REX is the foundation for applications in eDiscovery, social media analysis, financial compliance, and government intelligence. The effectiveness of these mission-critical applications depend on REX for its accuracy, robustness, and ability to find entities across many languages.
By nature, statistically trained models are most accurate on the type of data they are trained on. Besides machine learning from a wide range of text beyond news articles, REX is unique among named entity recognition software in its adaptability. REX’s field training mechanism enables you to add your text data to your entity extraction model to increase REX’s accuracy on your text.
- Component of the Rosette SDK
- Simple API
- Fast and scalable
- Industrial-strength support
- Easy installation
- Flexible and customizable
- Java or C++
- Unix, Linux, Mac, Windows
Statistical Entity Extraction
Statistical modeling with advanced linguistics solves three major problems:
- Finds entities which cannot be exhaustively listed.
- Finds entities which are yet unknown.
- Considers context so that place names (Newton, MA) are not confused with people names (Isaac Newton).

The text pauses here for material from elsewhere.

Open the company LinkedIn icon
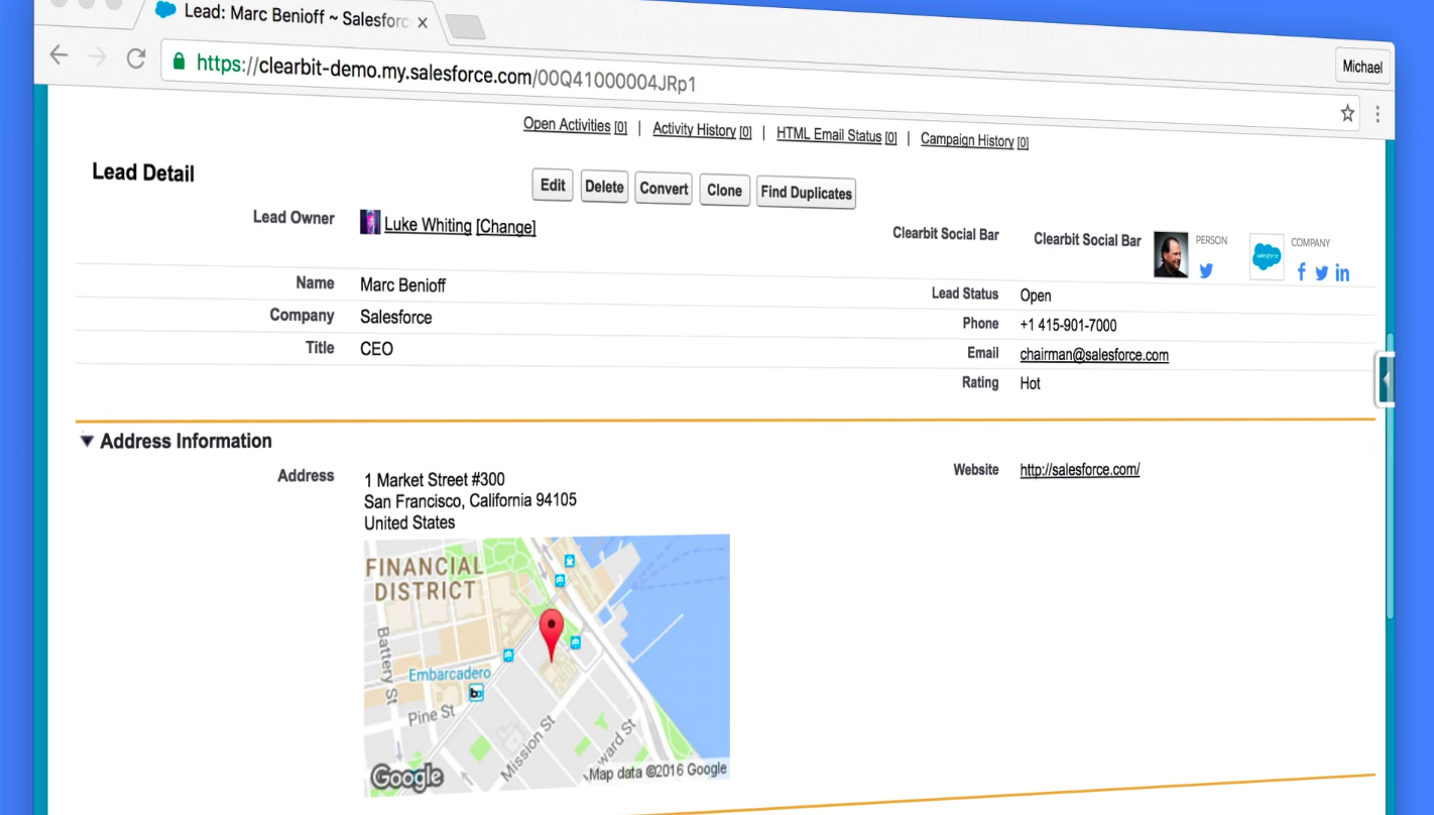The width and height of the screenshot is (1434, 815). 1342,274
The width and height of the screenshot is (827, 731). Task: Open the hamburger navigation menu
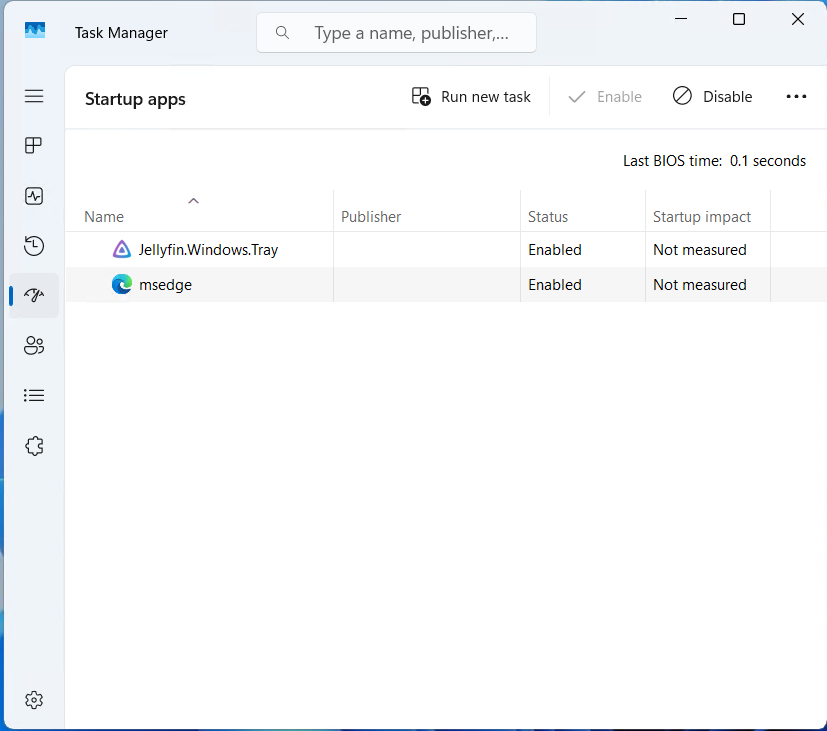coord(34,96)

Because of these problems, entity extraction for people, organizations, products, and locations can only be accomplished with a statistical model that is trained on millions of news and blog articles and has learned the context within which one finds these entities.
Field Training for Increased Accuracy
For users with text that is particularly challenging in format, style, or vocabulary, REX’s unique field training capability has multiple mechanisms to adapt its statistical model to their data. Users just add a quantity of their data (unannotated or annotated), and rebuild the model for maximum accuracy.
Rules expressed as regular expressions find entities which follow a pattern, such as dates, times, and email addresses. Many standard string patterns are included with REX; customers can customize by editing or adding their own rules, based on their specific needs.
Custom Entity Lists
Custom lists are helpful when users know that specific words or phrases in their data are almost never misspelled and always refer to the same thing (i.e., are unambiguous). An example is a list of basic colors like red, yellow, and green for tweets mentioning a clothing manufacturer. REX comes with such lists for entity types like religions and nationalities. For identifying specific entities that can have variant names or might be ambiguous like the various Presidents Bush, REX should be combined with the Rosette Entity Resolver (RES).
- Chinese, Simplified
- Chinese, Traditional
- Credit Card Number
- Geographic Coordinate
- Generic Number
- Personal ID Number
- Phone Number
- Email Address/URL
Entity extraction is often used in combination with other text analytics to solve a specific problem.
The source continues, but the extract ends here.